Dean Score, 35, said he had attended 13 military funerals since he left the Army in 2008, including eight friends killed in Afghanistan. The others had taken their own lives.
“I know blokes who did four or five tours of Afghanistan. They were sent there by the Government and thought they were there to do some good.
“We did all that fighting and some of us are still fighting mental wars now on a daily basis. Thousands of men and women are struggling with their mental health today.
“But it just feels as though it was all for nothing. Afghanistan has just been handed back to the Taliban. What has been achieved apart from destroying the families of more than 450 British personnel who died?”
Mr Score, who also served in Iraq, said: “It stings because I lost a lot of good mates. My best mate was killed on the tour after I left and I watched his coffin come off the plane at Brize Norton.
“I’ll never forget the stuff that happened to me, but that’s my lasting memory of Afghanistan.
“I feel for the families. His fiancée was eight months pregnant when he died. He’ll never see his daughter.

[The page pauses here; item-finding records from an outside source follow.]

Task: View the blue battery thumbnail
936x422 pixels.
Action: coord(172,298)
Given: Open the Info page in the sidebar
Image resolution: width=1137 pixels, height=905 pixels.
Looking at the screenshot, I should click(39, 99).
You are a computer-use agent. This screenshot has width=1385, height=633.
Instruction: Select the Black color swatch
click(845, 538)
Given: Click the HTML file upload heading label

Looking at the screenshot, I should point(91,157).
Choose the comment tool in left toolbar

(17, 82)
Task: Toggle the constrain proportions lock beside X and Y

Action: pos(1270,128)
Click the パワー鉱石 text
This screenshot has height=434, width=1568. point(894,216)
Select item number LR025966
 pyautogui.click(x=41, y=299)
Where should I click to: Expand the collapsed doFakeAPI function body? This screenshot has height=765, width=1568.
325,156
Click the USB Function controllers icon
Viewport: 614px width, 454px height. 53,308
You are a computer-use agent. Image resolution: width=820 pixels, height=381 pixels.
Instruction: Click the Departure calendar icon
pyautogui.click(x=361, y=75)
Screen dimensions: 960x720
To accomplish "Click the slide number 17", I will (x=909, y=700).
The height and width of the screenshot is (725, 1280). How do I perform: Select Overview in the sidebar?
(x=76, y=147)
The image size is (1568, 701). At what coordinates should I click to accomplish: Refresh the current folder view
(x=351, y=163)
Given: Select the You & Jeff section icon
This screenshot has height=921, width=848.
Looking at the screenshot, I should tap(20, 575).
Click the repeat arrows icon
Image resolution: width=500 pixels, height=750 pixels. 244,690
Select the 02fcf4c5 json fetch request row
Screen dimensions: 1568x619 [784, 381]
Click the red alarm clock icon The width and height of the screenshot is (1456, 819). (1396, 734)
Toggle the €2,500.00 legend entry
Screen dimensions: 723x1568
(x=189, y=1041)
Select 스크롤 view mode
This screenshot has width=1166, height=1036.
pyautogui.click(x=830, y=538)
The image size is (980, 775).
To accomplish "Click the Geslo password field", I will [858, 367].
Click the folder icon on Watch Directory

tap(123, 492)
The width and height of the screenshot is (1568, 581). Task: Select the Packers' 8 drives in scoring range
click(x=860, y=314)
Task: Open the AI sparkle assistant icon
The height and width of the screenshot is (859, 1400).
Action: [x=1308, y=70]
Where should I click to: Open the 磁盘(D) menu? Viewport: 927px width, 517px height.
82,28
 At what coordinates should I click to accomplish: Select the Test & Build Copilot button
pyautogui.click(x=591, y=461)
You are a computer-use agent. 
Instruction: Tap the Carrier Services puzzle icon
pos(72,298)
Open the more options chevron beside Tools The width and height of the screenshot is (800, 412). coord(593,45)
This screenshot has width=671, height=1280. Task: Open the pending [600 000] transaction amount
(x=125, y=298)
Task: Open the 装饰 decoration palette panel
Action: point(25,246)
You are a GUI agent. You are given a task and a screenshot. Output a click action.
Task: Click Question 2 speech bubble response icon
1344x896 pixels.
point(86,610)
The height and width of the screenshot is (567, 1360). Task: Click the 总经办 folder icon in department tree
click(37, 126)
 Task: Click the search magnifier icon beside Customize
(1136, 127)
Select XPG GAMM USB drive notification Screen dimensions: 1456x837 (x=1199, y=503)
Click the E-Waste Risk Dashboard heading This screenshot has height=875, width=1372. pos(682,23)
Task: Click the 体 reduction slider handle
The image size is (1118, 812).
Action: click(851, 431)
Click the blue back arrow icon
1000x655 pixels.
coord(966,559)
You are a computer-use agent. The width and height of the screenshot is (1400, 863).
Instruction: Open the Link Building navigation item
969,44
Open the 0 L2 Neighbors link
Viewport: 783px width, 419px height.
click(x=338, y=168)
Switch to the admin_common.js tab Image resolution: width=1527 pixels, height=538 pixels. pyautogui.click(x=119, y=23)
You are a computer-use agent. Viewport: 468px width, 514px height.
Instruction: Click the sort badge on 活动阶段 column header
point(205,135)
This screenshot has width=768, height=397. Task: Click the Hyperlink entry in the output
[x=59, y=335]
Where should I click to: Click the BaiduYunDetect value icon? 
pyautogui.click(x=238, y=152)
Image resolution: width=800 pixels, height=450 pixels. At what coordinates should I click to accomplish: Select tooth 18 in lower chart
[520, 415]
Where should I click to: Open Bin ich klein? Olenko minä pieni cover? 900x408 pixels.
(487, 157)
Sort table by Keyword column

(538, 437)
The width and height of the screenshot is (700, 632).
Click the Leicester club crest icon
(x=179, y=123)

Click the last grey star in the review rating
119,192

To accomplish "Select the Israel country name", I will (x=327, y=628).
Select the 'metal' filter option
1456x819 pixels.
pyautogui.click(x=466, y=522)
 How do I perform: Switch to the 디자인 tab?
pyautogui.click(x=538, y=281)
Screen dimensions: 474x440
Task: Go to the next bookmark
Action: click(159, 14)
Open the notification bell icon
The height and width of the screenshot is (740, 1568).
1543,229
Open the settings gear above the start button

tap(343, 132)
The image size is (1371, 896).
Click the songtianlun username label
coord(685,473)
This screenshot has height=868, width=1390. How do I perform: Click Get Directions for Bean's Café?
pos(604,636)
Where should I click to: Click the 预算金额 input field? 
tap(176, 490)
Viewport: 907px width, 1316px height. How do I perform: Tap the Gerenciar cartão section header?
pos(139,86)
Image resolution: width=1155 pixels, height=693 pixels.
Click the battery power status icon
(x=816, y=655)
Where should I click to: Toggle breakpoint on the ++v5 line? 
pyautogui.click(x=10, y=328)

She’ll never meet him.
“It’s the things like that really hurt. He believed in bringing democracy to Afghanistan.”
Mr Score is learning to become a mental health counsellor to help other veterans after he received what he says was life-saving support from Combat Stress, the UK’s leading charity for veterans’ mental health.
In the decade after he returned home from Afghanistan in 2007, he had nightmares every night.
More than 250 serving and former personnel have died from suicide since 2018, but the number is only an estimate as the Ministry of Defence does not record veterans’ deaths.
“It feels like the Government doesn’t want to know,” Mr Score said. “It’s like, ‘You’re home now, and you’re alive.’ But I know veterans who served in Afghanistan who are really struggling at the minute.
“We signed an oath to protect and serve and I would like to think that oath of allegiance works both ways. They sent us there to fight, but it’s as though we’re now being left to destroy ourselves.
“If some form of stability was brought to Afghanistan, you could say there was a result. We put up a hell of a fight while we were there, but it feels now as though the Taliban were just allowed to walk into Kabul. We should have done so much more.”